■ Items
==============================

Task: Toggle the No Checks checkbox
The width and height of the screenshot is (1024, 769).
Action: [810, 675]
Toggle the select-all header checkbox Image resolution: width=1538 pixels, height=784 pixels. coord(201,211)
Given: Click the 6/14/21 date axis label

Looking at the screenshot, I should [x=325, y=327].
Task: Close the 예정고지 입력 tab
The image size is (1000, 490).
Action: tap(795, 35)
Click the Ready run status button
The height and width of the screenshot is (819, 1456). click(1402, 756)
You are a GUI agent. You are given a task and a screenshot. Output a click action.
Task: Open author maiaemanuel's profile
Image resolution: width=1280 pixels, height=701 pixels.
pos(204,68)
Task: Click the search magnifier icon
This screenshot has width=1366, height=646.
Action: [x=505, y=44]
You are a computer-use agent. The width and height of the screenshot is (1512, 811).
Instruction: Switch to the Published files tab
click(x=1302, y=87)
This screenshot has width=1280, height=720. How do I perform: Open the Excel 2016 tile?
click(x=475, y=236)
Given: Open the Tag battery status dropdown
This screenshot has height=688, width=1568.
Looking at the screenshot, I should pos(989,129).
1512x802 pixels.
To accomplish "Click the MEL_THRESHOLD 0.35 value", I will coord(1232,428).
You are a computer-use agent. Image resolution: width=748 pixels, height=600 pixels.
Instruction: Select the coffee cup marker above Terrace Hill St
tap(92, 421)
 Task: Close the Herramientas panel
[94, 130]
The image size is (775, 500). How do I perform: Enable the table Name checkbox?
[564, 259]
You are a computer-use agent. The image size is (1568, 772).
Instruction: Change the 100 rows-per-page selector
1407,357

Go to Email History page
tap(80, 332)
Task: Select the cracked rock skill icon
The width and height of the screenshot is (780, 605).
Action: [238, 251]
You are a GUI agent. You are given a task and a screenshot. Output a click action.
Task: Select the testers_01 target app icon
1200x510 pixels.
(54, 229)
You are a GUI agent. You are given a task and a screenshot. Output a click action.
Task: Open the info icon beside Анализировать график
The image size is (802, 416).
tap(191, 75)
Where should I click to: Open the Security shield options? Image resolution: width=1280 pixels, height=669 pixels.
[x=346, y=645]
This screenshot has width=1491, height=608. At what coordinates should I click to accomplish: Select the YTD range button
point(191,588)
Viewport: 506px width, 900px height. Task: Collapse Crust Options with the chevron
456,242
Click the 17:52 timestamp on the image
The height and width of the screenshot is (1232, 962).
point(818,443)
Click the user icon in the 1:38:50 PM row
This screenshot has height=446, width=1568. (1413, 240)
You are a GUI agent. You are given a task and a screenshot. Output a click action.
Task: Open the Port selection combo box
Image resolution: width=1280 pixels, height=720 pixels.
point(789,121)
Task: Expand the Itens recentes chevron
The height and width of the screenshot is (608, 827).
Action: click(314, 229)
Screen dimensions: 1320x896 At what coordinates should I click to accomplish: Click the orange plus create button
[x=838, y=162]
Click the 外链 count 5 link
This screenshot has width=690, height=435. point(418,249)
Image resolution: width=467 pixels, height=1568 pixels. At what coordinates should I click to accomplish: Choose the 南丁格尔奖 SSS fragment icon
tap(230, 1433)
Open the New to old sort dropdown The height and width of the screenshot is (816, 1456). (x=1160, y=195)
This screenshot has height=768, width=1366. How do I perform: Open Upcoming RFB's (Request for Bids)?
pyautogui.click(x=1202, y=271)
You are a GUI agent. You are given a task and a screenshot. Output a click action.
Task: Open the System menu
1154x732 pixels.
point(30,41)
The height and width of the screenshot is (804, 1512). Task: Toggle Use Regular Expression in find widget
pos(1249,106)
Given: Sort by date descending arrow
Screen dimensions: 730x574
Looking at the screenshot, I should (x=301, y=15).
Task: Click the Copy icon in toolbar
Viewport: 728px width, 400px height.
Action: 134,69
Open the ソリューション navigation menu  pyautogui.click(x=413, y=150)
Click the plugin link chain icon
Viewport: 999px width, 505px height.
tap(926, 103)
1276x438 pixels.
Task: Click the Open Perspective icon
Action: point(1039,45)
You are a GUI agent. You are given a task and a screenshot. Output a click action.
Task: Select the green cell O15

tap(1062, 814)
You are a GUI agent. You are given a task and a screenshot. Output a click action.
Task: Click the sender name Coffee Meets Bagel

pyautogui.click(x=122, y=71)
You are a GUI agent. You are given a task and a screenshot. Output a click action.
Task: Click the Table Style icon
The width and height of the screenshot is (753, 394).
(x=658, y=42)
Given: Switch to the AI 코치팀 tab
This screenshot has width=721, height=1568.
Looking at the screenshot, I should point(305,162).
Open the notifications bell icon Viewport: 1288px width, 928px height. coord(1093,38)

==============================

■ Problem requirements
Rewrite the listing with "checkbox" swapped for "check box" wherever it appears, leaving everything else the same.

■ Task result
Task: Toggle the No Checks check box
The width and height of the screenshot is (1024, 769).
Action: [810, 675]
Toggle the select-all header check box Image resolution: width=1538 pixels, height=784 pixels. coord(201,211)
Given: Click the 6/14/21 date axis label

Looking at the screenshot, I should [x=325, y=327].
Task: Close the 예정고지 입력 tab
The image size is (1000, 490).
Action: tap(795, 35)
Click the Ready run status button
The height and width of the screenshot is (819, 1456). click(1402, 756)
You are a GUI agent. You are given a task and a screenshot. Output a click action.
Task: Open author maiaemanuel's profile
Image resolution: width=1280 pixels, height=701 pixels.
pos(204,68)
Task: Click the search magnifier icon
This screenshot has width=1366, height=646.
Action: [x=505, y=44]
You are a computer-use agent. The width and height of the screenshot is (1512, 811).
Instruction: Switch to the Published files tab
click(x=1302, y=87)
This screenshot has width=1280, height=720. How do I perform: Open the Excel 2016 tile?
click(x=475, y=236)
Given: Open the Tag battery status dropdown
This screenshot has height=688, width=1568.
Looking at the screenshot, I should pos(989,129).
1512x802 pixels.
To accomplish "Click the MEL_THRESHOLD 0.35 value", I will coord(1232,428).
You are a computer-use agent. Image resolution: width=748 pixels, height=600 pixels.
Instruction: Select the coffee cup marker above Terrace Hill St
tap(92, 421)
 Task: Close the Herramientas panel
[94, 130]
The image size is (775, 500). How do I perform: Enable the table Name check box?
[564, 259]
You are a computer-use agent. The image size is (1568, 772).
Instruction: Change the 100 rows-per-page selector
1407,357

Go to Email History page
tap(80, 332)
Task: Select the cracked rock skill icon
The width and height of the screenshot is (780, 605).
Action: [238, 251]
You are a GUI agent. You are given a task and a screenshot. Output a click action.
Task: Select the testers_01 target app icon
1200x510 pixels.
(54, 229)
You are a GUI agent. You are given a task and a screenshot. Output a click action.
Task: Open the info icon beside Анализировать график
The image size is (802, 416).
tap(191, 75)
Where should I click to: Open the Security shield options? Image resolution: width=1280 pixels, height=669 pixels.
[x=346, y=645]
This screenshot has width=1491, height=608. At what coordinates should I click to accomplish: Select the YTD range button
point(191,588)
Viewport: 506px width, 900px height. Task: Collapse Crust Options with the chevron
456,242
Click the 17:52 timestamp on the image
The height and width of the screenshot is (1232, 962).
point(818,443)
Click the user icon in the 1:38:50 PM row
This screenshot has height=446, width=1568. (1413, 240)
You are a GUI agent. You are given a task and a screenshot. Output a click action.
Task: Open the Port selection combo box
Image resolution: width=1280 pixels, height=720 pixels.
point(789,121)
Task: Expand the Itens recentes chevron
The height and width of the screenshot is (608, 827).
Action: click(314, 229)
Screen dimensions: 1320x896 At what coordinates should I click to accomplish: Click the orange plus create button
[x=838, y=162]
Click the 外链 count 5 link
This screenshot has width=690, height=435. point(418,249)
Image resolution: width=467 pixels, height=1568 pixels. At what coordinates should I click to accomplish: Choose the 南丁格尔奖 SSS fragment icon
tap(230, 1433)
Open the New to old sort dropdown The height and width of the screenshot is (816, 1456). (x=1160, y=195)
This screenshot has height=768, width=1366. How do I perform: Open Upcoming RFB's (Request for Bids)?
pyautogui.click(x=1202, y=271)
You are a GUI agent. You are given a task and a screenshot. Output a click action.
Task: Open the System menu
1154x732 pixels.
point(30,41)
The height and width of the screenshot is (804, 1512). Task: Toggle Use Regular Expression in find widget
pos(1249,106)
Given: Sort by date descending arrow
Screen dimensions: 730x574
Looking at the screenshot, I should (x=301, y=15).
Task: Click the Copy icon in toolbar
Viewport: 728px width, 400px height.
Action: 134,69
Open the ソリューション navigation menu  pyautogui.click(x=413, y=150)
Click the plugin link chain icon
Viewport: 999px width, 505px height.
tap(926, 103)
1276x438 pixels.
Task: Click the Open Perspective icon
Action: point(1039,45)
You are a GUI agent. You are given a task and a screenshot. Output a click action.
Task: Select the green cell O15

tap(1062, 814)
You are a GUI agent. You are given a task and a screenshot. Output a click action.
Task: Click the sender name Coffee Meets Bagel

pyautogui.click(x=122, y=71)
You are a GUI agent. You are given a task and a screenshot. Output a click action.
Task: Click the Table Style icon
The width and height of the screenshot is (753, 394).
(x=658, y=42)
Given: Switch to the AI 코치팀 tab
This screenshot has width=721, height=1568.
Looking at the screenshot, I should point(305,162).
Open the notifications bell icon Viewport: 1288px width, 928px height. coord(1093,38)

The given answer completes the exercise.